A portion of the PubCo Ordinary Shares issued to CIIG III with respect to the SPAC Founder Shares held by CIIG III may be placed into escrow at Closing based on the amount of Available Gross SPAC Cash (as defined in the Business Combination Agreement). Such shares are subject to release upon achieving certain share price thresholds during the Sponsor Earnout Period (as defined in the Sponsor Support Agreement). In the event of a change of control during the Sponsor Earnout Period, the vesting requirements will be deemed satisfied, and any remaining CIIG III escrow shares will be released.
This Sponsor Support Agreement shall automatically terminate upon the earliest of the valid termination of the Business Combination Agreement or mutual written agreement of the parties, provided that such termination does not relieve liability for pre-termination breaches.
The foregoing description of the Sponsor Support Agreement is qualified in its entirety by reference to the full text of the Sponsor Support Agreement, a copy of which is filed as Exhibit 10.2 to this report and is incorporated herein by reference.

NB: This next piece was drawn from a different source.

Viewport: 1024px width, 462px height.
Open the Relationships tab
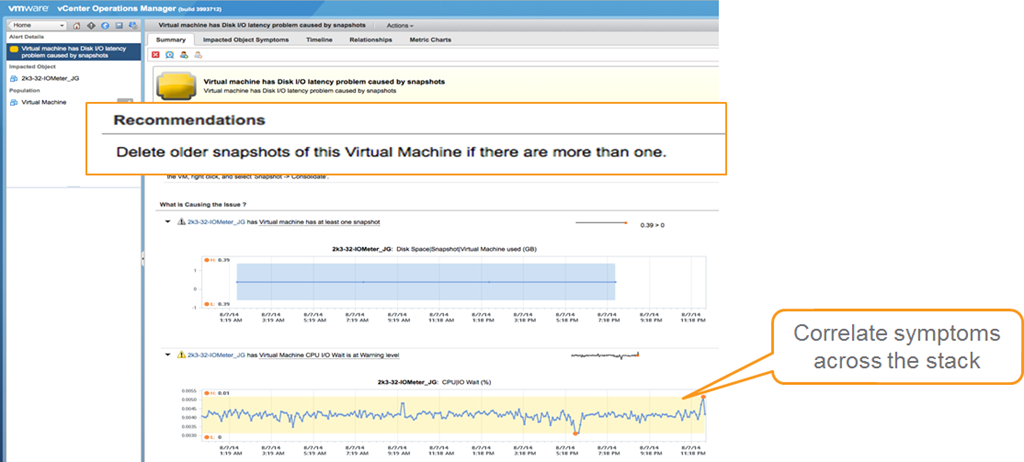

Registration Rights and Lock-Up Agreement
In connection and concurrently with the Closing, PubCo, CIIG III, Crown PropTech Sponsor, LLC (together with CIIG III, the “Sponsors”), SPAC, and certain shareholders of the SPAC and the Company (such SPAC and Company shareholders, together with the Sponsors, the “Holders”) will enter into a Registration Rights and Lock-Up Agreement substantially in the form attached as Exhibit A to the Business Combination Agreement (the “Registration Rights and Lock-Up Agreement”). Pursuant to the terms of the Registration Rights and Lock-Up Agreement, PubCo will grant the Holders certain registration rights with respect to their securities.
Effective upon the Closing, PubCo will file a registration statement with the SEC within 15 business days to register the resale of all Holders’ Registrable Securities on a continuous basis and will use its reasonable best efforts to have the Registration Statement declared effective as soon as reasonably practicable. Holders will also be entitled to customary demand and piggyback registration rights, subject to certain limitations.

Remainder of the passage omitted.